But David Cameron, Britain’s prime minister, is under pressure to extract another pound of flesh from them. He is likely to renew a push for them to adopt public registers of company ownership, as Britain has. Those territories that have no central registers readily available to the taxman and law enforcers, as Bermuda and Jersey already do, have agreed to set them up. This will put them ahead of FATF standards, which do not require centralised data collection. This week they pledged to speed up response times to requests from British authorities, from weeks or months to a day or less—though they will still resist the idea of making their registers public.

The BVI, which is home to 450,000 companies in all, hopes to deflect criticism with its new requirements on corporate agents. One of these, which kicks in this year, will force them to collect and verify beneficial-ownership information on clients. Until now this has often been left to “introducers” in the client’s home country, who often fail to do it.

Some worry that if the British outposts are squeezed too hard, business will flow to less tightly regulated places with shell-company-friendly laws, such as the Seychelles and Samoa. Hong Kong, already a giant peddler of offshore firms, could also benefit, as could the numerous American states with lax regulation of registration agents and ironclad corporate anonymity, like Delaware and Nevada (see box).

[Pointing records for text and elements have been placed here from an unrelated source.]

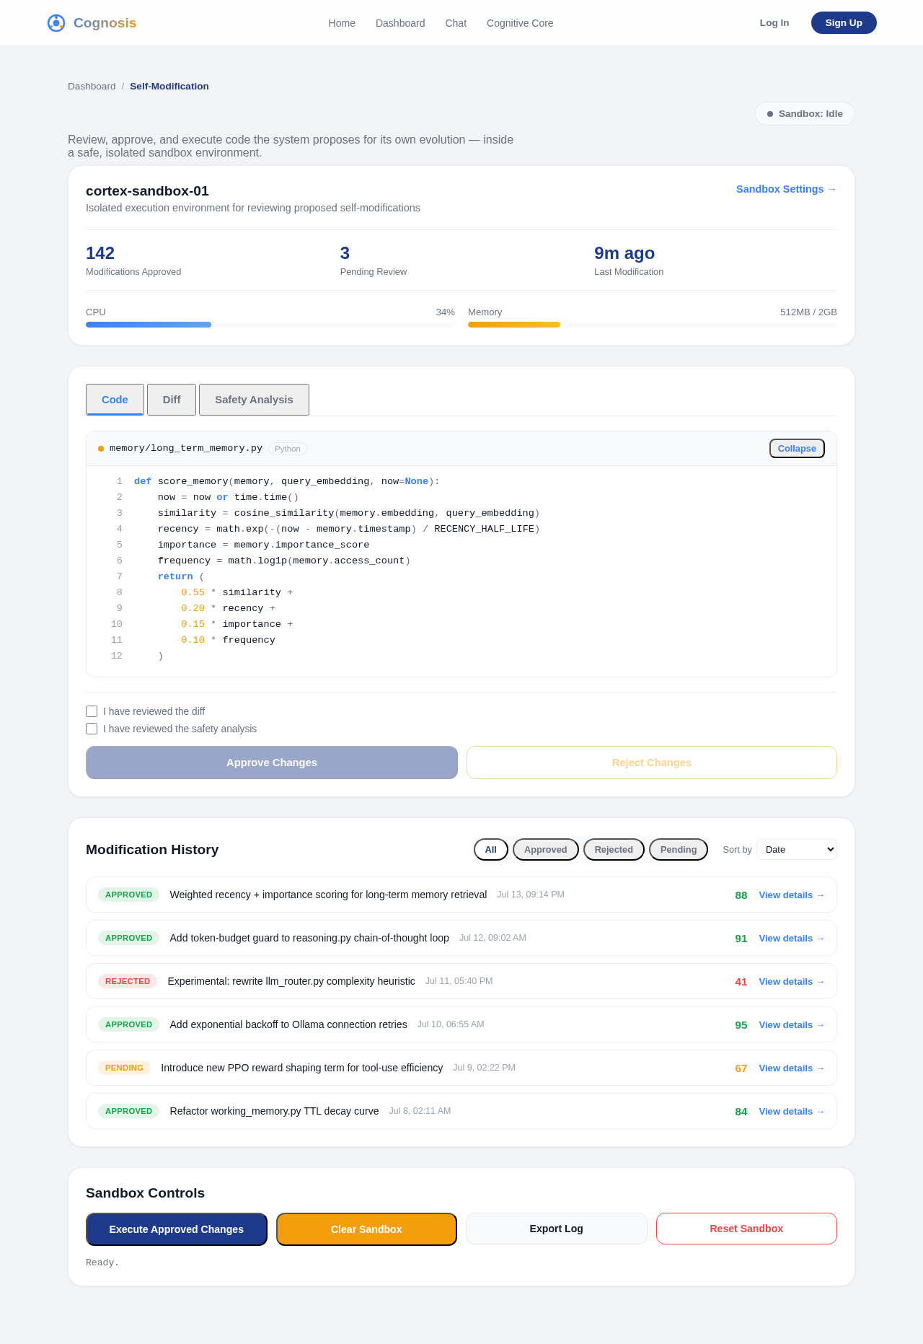Open Sandbox Settings link
Image resolution: width=923 pixels, height=1344 pixels.
pos(786,189)
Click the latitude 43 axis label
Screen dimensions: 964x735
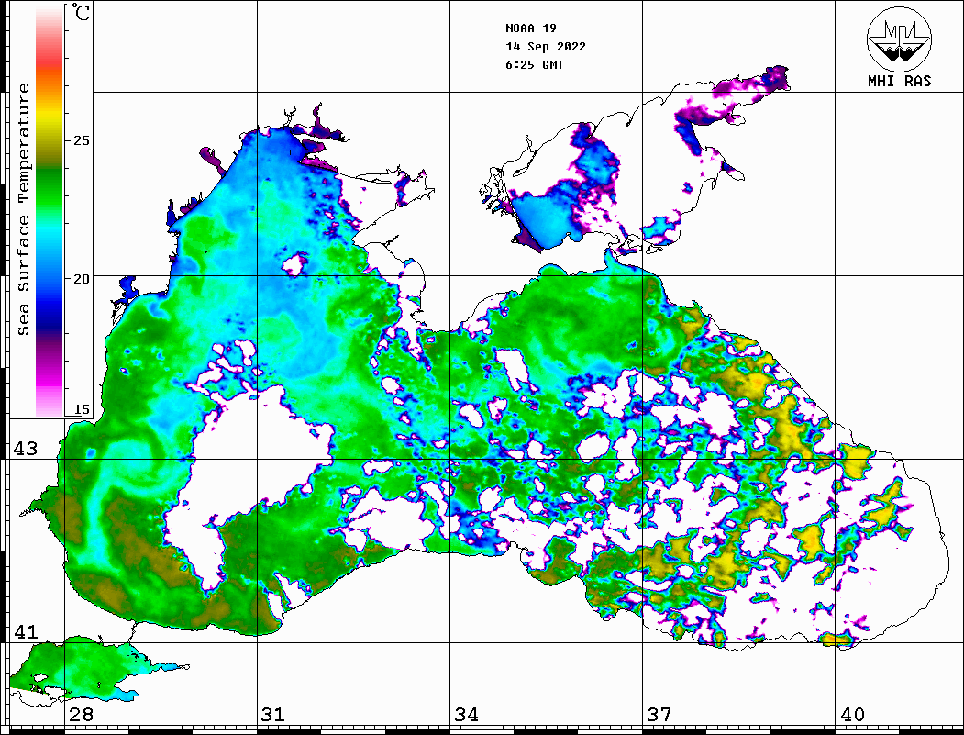pos(25,449)
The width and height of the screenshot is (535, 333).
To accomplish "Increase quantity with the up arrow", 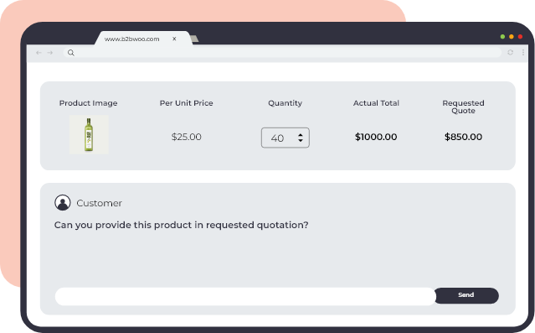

And then there is Britain itself. Oversight of its company-formation industry is poor. Many embarrassing links have been established between British shell companies and criminals, such as those behind a $1 billion swindle in Moldova involving Scottish limited partnerships.

Fraudsters use Britain and America because they are “cheap, anonymous and good names”, says Martin Kenney, an offshore investigator. “Since compliance departments don’t count them as high-risk, they are often subjected to less due diligence.” That gives the transparency-loving Mr Cameron lots to ponder as he prepares to host a global anti-corruption summit, set for May 12th.